Finalmente, voltando aos conteúdos, não posso deixar de acompanhar José Manuel Fernandes ao apontar o roteiro das encíclicas, completado pelo seu sucessor a rematar em termos doutrinais o Ano da Fé, que teve a obrigação (e penso que também o gosto) de prosseguir e encerrar celebrativamente, bem como a lista bastante longa e conseguida de intervenções ousadas no aspeto doutrinal e na vertente sociopolítica – as exortações apostólicas, os discursos, as mensagens, as homilias, as catequeses, as respostas aos jornalistas e as viagens – de contactos multifacetados em atenção, proximidade e protocolo, um pouco pelo mundo possível.

Surja quem com mais sabedoria que o comum dos mortais dê o devido relevo ao papel eclesial de Ratzinger, não tanto pela simpatia para com a sua personalidade (que bem a merece), mas sobretudo para que a doutrina não fique no olvido.

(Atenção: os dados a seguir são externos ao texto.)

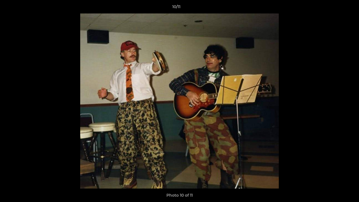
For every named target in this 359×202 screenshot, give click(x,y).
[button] (335, 8)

A causa dos homens e a glória de Deus o postulam.

A reitora da UCP declara que “não sabemos se esse silêncio no final nos vai deixar obra escrita para ser meditada ou se pura e simplesmente é um silêncio de reflexão pessoal e de diálogo interior, não sabemos e, por isso, o melhor é não especular e respeitar apenas a sua decisão”. E conclui: “Respeitemos o homem, a pessoa que ele foi e as lições que ele nos tem dado e seguramente que vai continuar a dar, sendo que esta lição do silêncio é uma muito bonita visto que acontece num período mediático, onde toda a gente se coloca em bicos de pés para ser vista e este é o caso de alguém que escolheu o silêncio, não querendo ser visto ou ouvido”.

Quem sabe – interrogo-me – se o silêncio e a discrição a que se votou livremente nos últimos tempos não trarão frutíferas surpresas à Igreja e ao Mundo!